Direction: Rewrite every line of the material with each "icon" changed to "button", keeping everything else the same.

Target pointing data:

--------------------------------------------------

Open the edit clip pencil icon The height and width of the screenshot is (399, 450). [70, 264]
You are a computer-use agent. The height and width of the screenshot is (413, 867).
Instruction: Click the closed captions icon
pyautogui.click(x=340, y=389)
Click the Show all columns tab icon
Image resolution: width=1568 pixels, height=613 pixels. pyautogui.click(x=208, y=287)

--------------------------------------------------

The response:
Open the edit clip pencil button The height and width of the screenshot is (399, 450). [70, 264]
You are a computer-use agent. The height and width of the screenshot is (413, 867).
Instruction: Click the closed captions button
pyautogui.click(x=340, y=389)
Click the Show all columns tab button
Image resolution: width=1568 pixels, height=613 pixels. pyautogui.click(x=208, y=287)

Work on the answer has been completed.